A-C, Cells from PDX#1 (A), Pt#2 (B), and NBM (n=3) (C) were treated with PC14586 alone or in combination with the indicated concentrations of nutlin-3a, KPT-8602, or VEN for the indicated times. Cell death was determined by flow cytometry in CD45⁺, CD34⁺, and CD34⁺CD38⁻ cells. For NBM cells, cell death (left) and colony forming units (CFU) of cells treated with VEN (40 nM), nutlin-3a (10 μM), KPT-8602 (1 μM), PC14586 (10 μM), and each agent in combinations with PC14586 (right) are shown. N3a or N3, nutlin-3a; KPT, KPT-8602; AnnV, annexin V; 7AAD, 7-aminoactinomycin D.

Figure 5.. PC14586 in combination with RG7388 has therapeutic efficacy in a PDX model in vivo.

NSG mice harboring PDX cells with TP53-Y220C and TP53-P151A mutations and other co-mutations were treated with vehicle, PC14586, RG7388, or both from d-38 to d-129 (RG7388 was stopped from d-97 to d-111). A. Circulating blasts after 4-week (left), 6-week (middle), or 8-weerk (right) treatment were determined by flow cytometric measurement of huCD45⁺ cells in PB. B. Spleen sizes (left) and weights(right) after 4-week treatment. C. BM blasts after 4-week treatment.

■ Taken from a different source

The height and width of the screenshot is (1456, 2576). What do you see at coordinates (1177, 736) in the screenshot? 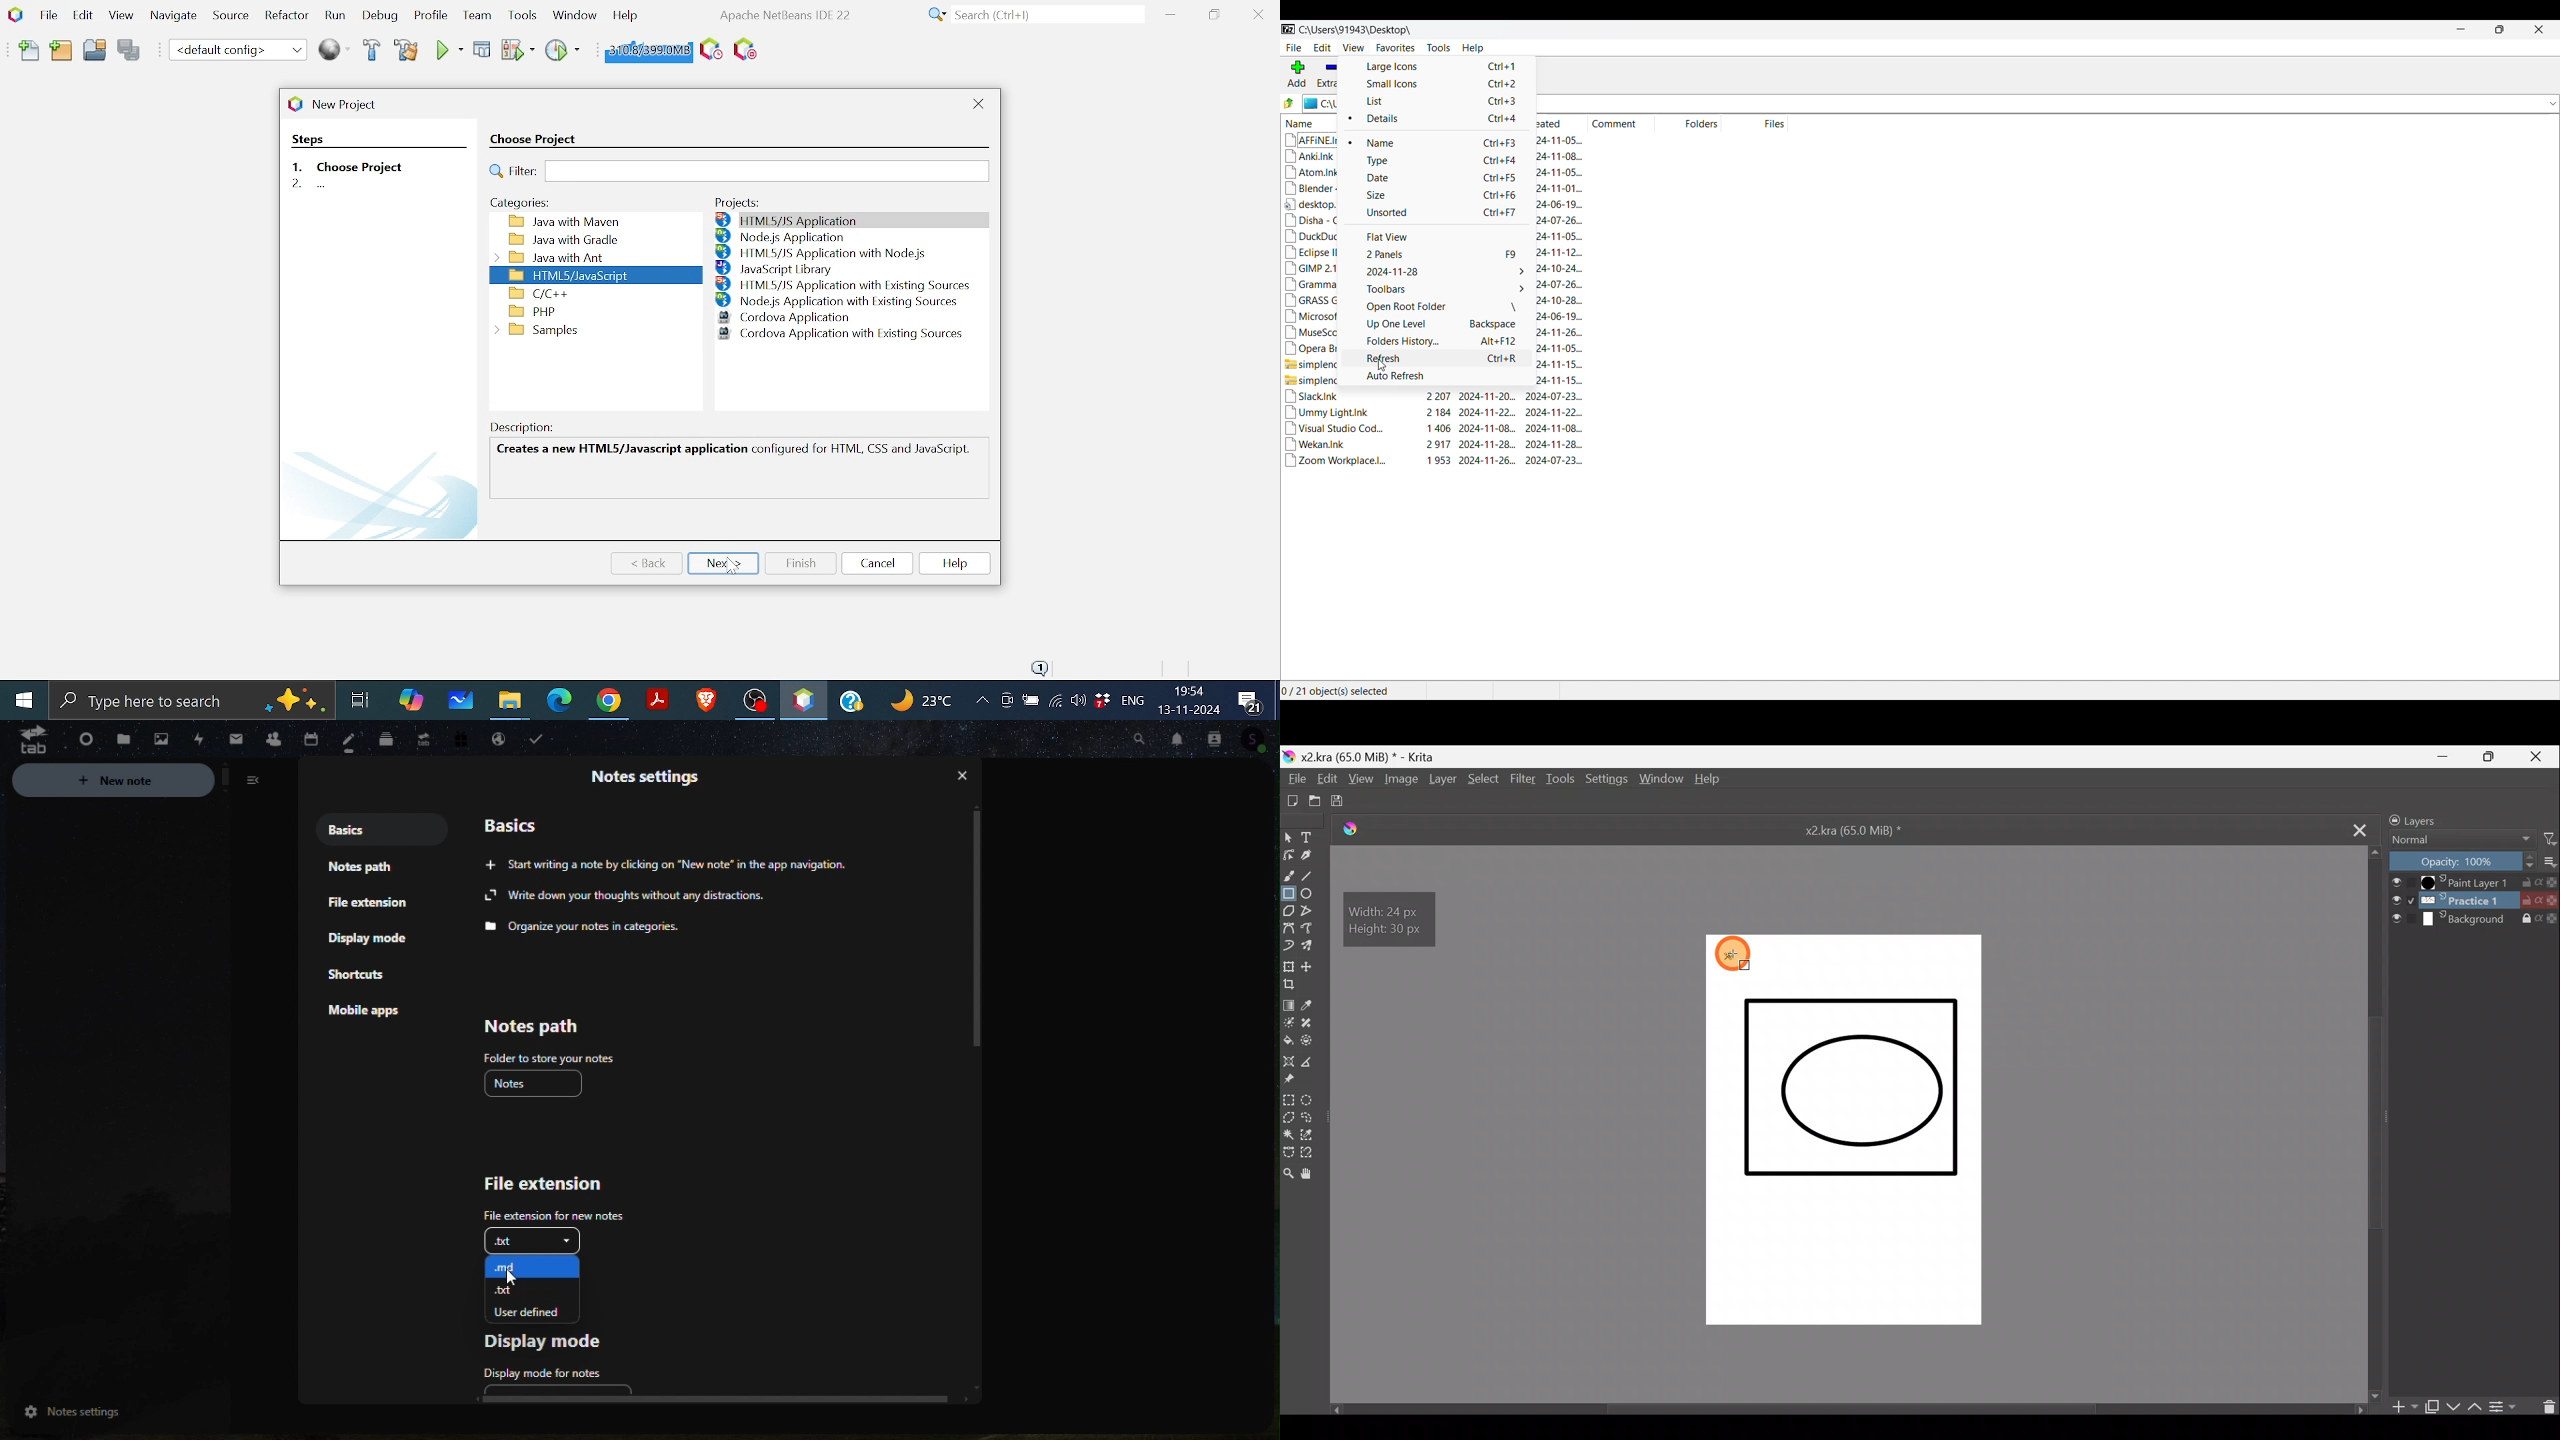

D. Mouse survival. E-G. CyTOF analysis of BM cells collected after 4-week treatment. E. Treatment effects on various cell populations. F. Cell clustering based on cell surface markers (left and middle) and the effects of treatment on selected cell populations (right). G. tsne blots illustrate the effects of treatment on huCD45⁺ cells and p53-mutant in huCD45⁺ cells. RG, RG7388; PC, PC14586; d, day; Pop, population.

Figure 6.. ScDNA-seq of BM cells collected from vehicle- and PC14586-treated mice at moribund stage.

NSG mice harboring PDX cells with TP53-Y220C and TP53-P151A mutations and other co-mutations (#1) were treated with vehicle or PC14586. BM cells were collected from moribund mice in each group and subjected to scDNA-seq using the MissionBio platform. A. Heatmap showing the frequencies of TP53-Y220C, TP53-P151A, NRAS-Q61R, and NRAS-Q61L mutations in BM cells from vehicle- or PC14586-treated mice. Arrows indicate whether the mutations in PC14586-treated mice were increased or decreased compared to vehicle-treated mice. B. Characterizations of clones. C. Fish plot showing clonal evolution (left) and clonal distribution (right).